這事的後續還真讓寶珠料中了。
就胤禩而言,他福晉落水直接淹死了倒好,可這不是沒死麼?沒死那就下不了安郡王府的船,只能硬着頭皮為倒霉婆娘求情。他在南書房外跪了大半天,太子從旁過了一趟,不咸不淡瞥他一眼,四貝勒為欠銀的事來了一趟,連看也沒看他,來去匆匆。
胤禩滿心憋悶,他沒覺得自個兒比前頭幾個兄弟差什麼,就是命不好,好不容易掙扎着有些起色,郭絡羅氏兩三下就給他打回原形。
可是呢,他分明是自己娶的老婆,自己造的孽,又能怪誰?
康熙是慈父仁君,哪怕對這兒子很看不上眼,還是讓了一步。眼瞧着胤禩在南書房外跪了大半天,他才吩咐梁九功帶人進來,冷臉說了他一頓,看胤禩又憔悴又消沉,就擺手讓他回去。

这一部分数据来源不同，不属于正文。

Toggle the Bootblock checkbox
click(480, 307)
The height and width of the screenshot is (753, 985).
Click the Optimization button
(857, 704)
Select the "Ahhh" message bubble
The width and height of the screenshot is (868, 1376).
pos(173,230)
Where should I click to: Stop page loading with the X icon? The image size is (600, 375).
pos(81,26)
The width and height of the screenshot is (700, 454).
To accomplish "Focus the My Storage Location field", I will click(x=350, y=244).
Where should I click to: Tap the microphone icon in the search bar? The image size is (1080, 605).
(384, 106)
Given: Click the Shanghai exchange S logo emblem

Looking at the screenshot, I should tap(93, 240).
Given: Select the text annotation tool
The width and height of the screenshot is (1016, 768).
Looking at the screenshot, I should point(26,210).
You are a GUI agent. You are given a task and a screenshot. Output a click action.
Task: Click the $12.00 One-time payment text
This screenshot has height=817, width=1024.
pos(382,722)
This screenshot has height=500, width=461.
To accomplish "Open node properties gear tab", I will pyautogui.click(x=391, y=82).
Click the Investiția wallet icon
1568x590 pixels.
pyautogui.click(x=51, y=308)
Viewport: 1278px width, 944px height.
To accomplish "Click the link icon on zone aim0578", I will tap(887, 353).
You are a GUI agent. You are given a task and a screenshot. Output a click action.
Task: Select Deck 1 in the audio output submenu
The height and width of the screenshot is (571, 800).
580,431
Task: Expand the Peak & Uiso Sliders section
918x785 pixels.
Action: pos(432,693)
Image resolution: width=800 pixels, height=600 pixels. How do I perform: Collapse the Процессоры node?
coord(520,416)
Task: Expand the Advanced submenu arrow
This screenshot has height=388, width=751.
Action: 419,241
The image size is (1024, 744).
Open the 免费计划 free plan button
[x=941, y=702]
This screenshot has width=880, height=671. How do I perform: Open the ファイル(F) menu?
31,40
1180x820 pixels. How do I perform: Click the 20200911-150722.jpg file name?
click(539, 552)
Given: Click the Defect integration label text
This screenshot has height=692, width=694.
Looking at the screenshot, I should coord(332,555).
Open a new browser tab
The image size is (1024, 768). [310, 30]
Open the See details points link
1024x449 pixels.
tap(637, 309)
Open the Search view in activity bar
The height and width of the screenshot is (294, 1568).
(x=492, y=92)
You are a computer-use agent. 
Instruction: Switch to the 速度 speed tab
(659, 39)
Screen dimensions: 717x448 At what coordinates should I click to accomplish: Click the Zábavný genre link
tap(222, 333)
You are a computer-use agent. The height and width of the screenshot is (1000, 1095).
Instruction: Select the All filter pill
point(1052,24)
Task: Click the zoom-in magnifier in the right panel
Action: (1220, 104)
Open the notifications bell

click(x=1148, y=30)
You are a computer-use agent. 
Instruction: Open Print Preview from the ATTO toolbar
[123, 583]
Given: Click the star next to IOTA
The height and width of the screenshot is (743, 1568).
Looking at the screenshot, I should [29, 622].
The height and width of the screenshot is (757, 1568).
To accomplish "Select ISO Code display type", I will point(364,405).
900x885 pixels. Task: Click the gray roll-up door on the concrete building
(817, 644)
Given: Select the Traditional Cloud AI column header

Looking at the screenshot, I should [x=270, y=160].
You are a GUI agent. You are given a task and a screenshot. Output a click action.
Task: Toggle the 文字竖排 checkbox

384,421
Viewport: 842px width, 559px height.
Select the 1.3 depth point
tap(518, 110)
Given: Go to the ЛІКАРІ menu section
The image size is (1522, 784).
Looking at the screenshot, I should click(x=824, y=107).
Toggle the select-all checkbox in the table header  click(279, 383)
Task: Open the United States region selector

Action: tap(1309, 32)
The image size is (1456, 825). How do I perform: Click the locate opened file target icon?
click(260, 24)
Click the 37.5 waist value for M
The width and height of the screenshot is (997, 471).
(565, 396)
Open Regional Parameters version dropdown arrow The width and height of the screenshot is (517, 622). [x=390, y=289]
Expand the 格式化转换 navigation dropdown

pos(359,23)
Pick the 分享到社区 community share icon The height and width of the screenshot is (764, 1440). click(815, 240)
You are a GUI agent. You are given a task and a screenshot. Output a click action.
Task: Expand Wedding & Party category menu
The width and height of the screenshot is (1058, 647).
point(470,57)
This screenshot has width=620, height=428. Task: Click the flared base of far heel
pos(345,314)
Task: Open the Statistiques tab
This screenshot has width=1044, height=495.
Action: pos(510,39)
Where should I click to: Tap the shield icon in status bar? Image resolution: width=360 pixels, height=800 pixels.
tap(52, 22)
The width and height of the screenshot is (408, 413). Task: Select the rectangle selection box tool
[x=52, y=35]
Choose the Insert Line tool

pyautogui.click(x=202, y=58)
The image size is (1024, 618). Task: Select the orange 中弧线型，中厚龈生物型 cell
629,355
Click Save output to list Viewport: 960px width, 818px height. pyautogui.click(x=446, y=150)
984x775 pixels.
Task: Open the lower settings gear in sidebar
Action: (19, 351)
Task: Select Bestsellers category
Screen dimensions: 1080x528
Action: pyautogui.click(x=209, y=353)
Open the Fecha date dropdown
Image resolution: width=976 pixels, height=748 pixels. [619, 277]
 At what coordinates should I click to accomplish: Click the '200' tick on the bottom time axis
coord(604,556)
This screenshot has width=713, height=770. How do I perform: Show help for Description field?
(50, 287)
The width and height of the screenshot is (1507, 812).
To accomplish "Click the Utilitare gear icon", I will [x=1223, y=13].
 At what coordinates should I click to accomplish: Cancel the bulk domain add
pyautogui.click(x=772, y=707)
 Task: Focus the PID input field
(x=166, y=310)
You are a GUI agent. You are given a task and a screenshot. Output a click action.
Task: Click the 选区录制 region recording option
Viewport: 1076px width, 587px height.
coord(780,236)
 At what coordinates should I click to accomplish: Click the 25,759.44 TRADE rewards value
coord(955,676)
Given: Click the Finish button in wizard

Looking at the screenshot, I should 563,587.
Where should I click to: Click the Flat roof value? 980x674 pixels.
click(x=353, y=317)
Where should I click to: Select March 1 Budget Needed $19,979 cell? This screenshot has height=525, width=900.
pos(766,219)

胤禩也明白,這事過去了,他前腳帶福晉回府,後腳就有惠妃娘娘的口諭傳來,免郭絡羅氏請安,讓她閉門思過,抄寫《女德》《女戒》《女論語》《女孝經》。
康熙也給了高常在恩賞,晉為貴人,賜封號襄。
襄這個字兒,就有高的意思,這封號談不上好,也不糟心。
按理說晉位分是好事,高氏怎麼也歡喜不來,讓丫鬟扶着下床接旨的時候也是滿臉慘白,勉強擠出個笑容,比鬼還難看,來傳旨的公公原就覺得她倒霉,讓八福晉牽累成這樣,親眼見過高氏的慘狀,他忍不住在心裏連連搖頭。哪怕皇上賞了高氏不少東西,又給她晉了位分賜了封號,這事明顯沒完,造了這樣的孽八福晉總得還上。閉門抄寫女德女戒是丟人,也只是丟人而已,解不了貴人心頭之恨。
傳旨公公離開之後,高氏的貼身丫鬟有意哄她高興,就撿着皇上賞下來的東西說來歷,樣樣都好,平時想也不敢想的,這麼好的料子能做幾身出挑的旗裝了,保准讓皇上看了眼前一亮。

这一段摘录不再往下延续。